• Passage to read:
[start]

Canadians may look at the devastated commercial real estate market in the United States and see an opportunity to buy in cheap, as values in many markets have dropped by nearly half or more since their boom-era peak.
But a complicated interplay among struggling owners, the distressed banks that made their loans, and predatory buyers already on the scene is making it difficult to call a bottom. And, more importantly, it may be helping to postpone a day of reckoning.
It's not as if there hasn't been plenty of bad news already.
Whether one believes that commercial real estate follows the residential real-estate market or follows the general economy as a whole, both fell sharply over the past two years, leaving the commercial market nowhere to go but down. (Indices of commercial property prices from both Moody's and the National Council of Real Estate Investment Fiduciaries show declines of 35 per cent to 45 per cent from August of 2007 to August of 2009.)
And whether one believes commercial real estate was overbuilt, nearly no one's building now. Commercial construction values fell on a sequential basis by 31 per cent from the second quarter to the third quarter, and by the same rate from the third quarter to the fourth, says Michael Englund of Action Economics, based in Boulder, Colo. The decline seems to be mitigating in the first quarter of 2010, but will still likely be in the 20-per-cent range, Mr. Englund said.
“It's not clear where the bottom will be, but it's clear the market has collapsed,” he says.
It has created a climate, says Pete Bolton, managing director of the Phoenix office of Grubb & Ellis, where “all the buyers now are all vulture funds. No one out there's saying, ‘I'm going to offer them a very fair price.' If [the owner]bought it for $100 a square foot, they're not going to offer them $80 – they're offering them $30.”
Owners who have the cash flow and lending arrangements that allow them to sit back and wait can just say “no.” But for property owners who mortgaged at recent market highs of two or three years ago, and who have a very concerned lender, it creates a different dynamic.
Some of the offers are so bad, Mr. Bolton said, that both the distressed owner and the lender are willing to pass. “The bank says, ‘No, we're not going to take that offer' and the owner says, ‘Good, I'm going to hang out with the bank here for a little while.'''
Banking regulators, mindful of the havoc that could ensue, have announced “prudent commercial real estate loan workouts” – which cynics are calling “extend and pretend” loans that merely extend financing on a troubled piece of commercial property and pretend the borrower will be able to pay some day.
In late October, the Federal Deposit Insurance Corp., in conjunction with other bank regulators, announced a policy statement under which “performing” loans – those where the borrowers were still making payments – would not be declared problematic solely because the value of the underlying collateral declined.
Here's how the October guidance works in practice, says Matt Anderson of Oakland, Calif.-based Foresight Analytics. Say a bank has a $5-million loan on a commercial property that now has a market value of $3-million.
Previous regulatory standards would likely force the bank to classify the entire $5-million loan as non-performing. But regulators offered banks the opportunity to split the loan into two pieces for regulatory purposes, as long as adequate payments were still coming in from the borrower.
The first piece would be a $3-million loan that's fully collateralized at the new, lower property value; piece two would be a $2-million portion that represents the vaporized market value. The $2-million loan would likely be deemed non-performing.

[end]

• Tasks:
1. Name every organization that the article on the U.S. commercial real estate market mentions by name.
2. Continue the article on the U.S. commercial real estate market, starting right after its final sentence.
You won't need the listing that comes after this article.

• Recorded information:

[start]

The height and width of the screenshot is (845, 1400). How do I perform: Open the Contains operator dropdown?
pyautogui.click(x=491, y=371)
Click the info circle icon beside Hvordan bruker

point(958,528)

[end]

• Per-task outputs:
1.
Moody's
National Council of Real Estate Investment Fiduciaries
Action Economics
Grubb & Ellis
Federal Deposit Insurance Corp.
Foresight Analytics

2.
To critics, softening the standards to keep even more American banks from failing just kicks the current commercial real estate problems down the road.
To hear banks tell it, however, the idea of the friendly regulator throwing them a lifeline on such troubled deals is a fiction worthy of the next Tim Burton movie. They insist that despite the public statements, regulators are approaching their balance sheets with a new-found zeal.
R. Michael Menzies, a Maryland banker and chairman of the Independent Community Bankers of America, testified before Congress on March 25 that “community bankers are saying that the field examiners are overzealous and unduly overreaching and are, in some cases, second guessing bankers and professional independent appraisers and demanding overly aggressive write-downs and reclassifications of viable commercial real estate loans and other assets.”
A variety of bankers' trade groups have proposed, so far without success, an even more generous accounting than the FDIC's October standard. It would see current mark-to-market losses amortized over 10 years. (That would chop the $2-million loss in our example into 10 pieces of $200,000 each, protecting the income statement and the bank's regulatory capital ratios.)
“On the one hand, the regulators are going and giving banks more flexibility on how to deal with commercial real estate exposure, the loans problematic from a valuation standpoint,” says Mr. Anderson of Foresight Analytics. “On the other hand, the regulators are putting a lot of pressure on the banks with commercial real estate exposure.”
Highest U.S. office vacancy rates
Detroit: 29.3 per cent
Detroit's fourth-quarter 2009 office vacancy rate, up from 25.9 per cent a year earlier.
Austin, Texas: 25.3 per cent
Austin's fourth-quarter 2009 office vacancy rate, up from 19.7 per cent a year earlier.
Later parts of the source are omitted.